• SOURCE MATERIAL:
──────────

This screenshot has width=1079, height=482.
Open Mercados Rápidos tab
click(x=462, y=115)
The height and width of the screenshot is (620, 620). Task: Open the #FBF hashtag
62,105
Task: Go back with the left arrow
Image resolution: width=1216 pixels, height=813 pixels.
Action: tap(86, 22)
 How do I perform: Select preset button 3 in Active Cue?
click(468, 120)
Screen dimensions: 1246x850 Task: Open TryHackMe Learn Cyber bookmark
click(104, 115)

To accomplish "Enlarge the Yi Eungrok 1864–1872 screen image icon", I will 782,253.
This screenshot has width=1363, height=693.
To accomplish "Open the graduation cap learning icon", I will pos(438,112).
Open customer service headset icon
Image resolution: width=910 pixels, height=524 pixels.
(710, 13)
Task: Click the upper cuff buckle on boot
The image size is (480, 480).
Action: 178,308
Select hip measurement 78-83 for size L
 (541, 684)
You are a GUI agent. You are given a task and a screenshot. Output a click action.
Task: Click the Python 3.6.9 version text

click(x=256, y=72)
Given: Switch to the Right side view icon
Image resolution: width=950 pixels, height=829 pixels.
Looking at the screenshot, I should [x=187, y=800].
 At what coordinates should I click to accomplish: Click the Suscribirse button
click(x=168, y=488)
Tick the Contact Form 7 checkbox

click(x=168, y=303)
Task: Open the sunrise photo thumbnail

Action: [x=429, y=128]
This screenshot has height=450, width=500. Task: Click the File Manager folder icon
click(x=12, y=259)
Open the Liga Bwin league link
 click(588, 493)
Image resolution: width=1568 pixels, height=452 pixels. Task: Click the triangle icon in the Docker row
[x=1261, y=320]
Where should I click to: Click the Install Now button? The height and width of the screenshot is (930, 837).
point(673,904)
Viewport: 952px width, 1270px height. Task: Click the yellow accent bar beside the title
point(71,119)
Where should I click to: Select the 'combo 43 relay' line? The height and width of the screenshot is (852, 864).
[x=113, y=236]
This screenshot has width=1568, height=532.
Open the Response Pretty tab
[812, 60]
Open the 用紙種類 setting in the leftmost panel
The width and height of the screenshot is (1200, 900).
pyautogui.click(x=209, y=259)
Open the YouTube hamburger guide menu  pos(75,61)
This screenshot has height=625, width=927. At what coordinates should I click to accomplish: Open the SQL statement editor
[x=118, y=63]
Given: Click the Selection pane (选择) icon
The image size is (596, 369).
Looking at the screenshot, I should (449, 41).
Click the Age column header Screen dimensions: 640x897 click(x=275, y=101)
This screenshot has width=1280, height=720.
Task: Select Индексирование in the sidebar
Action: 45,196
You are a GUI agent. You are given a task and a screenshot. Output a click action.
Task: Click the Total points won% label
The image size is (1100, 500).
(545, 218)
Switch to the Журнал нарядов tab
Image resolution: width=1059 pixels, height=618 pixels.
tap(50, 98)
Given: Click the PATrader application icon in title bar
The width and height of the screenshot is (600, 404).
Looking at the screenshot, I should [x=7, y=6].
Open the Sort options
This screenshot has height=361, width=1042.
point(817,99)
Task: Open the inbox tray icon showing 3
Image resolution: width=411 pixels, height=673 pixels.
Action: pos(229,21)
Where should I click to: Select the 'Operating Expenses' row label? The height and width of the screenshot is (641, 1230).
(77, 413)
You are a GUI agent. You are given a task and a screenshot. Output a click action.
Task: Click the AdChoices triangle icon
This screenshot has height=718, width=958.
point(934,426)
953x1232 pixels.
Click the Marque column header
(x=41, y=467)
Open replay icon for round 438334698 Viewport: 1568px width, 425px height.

──────────

• DIRECTIONS: From the listing above, the lines starting with the one that has "Tick the Contact Form 7 checkbox" and running through the one that has "Open the YouTube" should be copied exactly, ends included.

• THE COMPLETED TASK:
Tick the Contact Form 7 checkbox

click(x=168, y=303)
Task: Open the sunrise photo thumbnail

Action: [x=429, y=128]
This screenshot has height=450, width=500. Task: Click the File Manager folder icon
click(x=12, y=259)
Open the Liga Bwin league link
 click(588, 493)
Image resolution: width=1568 pixels, height=452 pixels. Task: Click the triangle icon in the Docker row
[x=1261, y=320]
Where should I click to: Click the Install Now button? The height and width of the screenshot is (930, 837).
point(673,904)
Viewport: 952px width, 1270px height. Task: Click the yellow accent bar beside the title
point(71,119)
Where should I click to: Select the 'combo 43 relay' line? The height and width of the screenshot is (852, 864).
[x=113, y=236]
This screenshot has width=1568, height=532.
Open the Response Pretty tab
[812, 60]
Open the 用紙種類 setting in the leftmost panel
The width and height of the screenshot is (1200, 900).
pyautogui.click(x=209, y=259)
Open the YouTube hamburger guide menu  pos(75,61)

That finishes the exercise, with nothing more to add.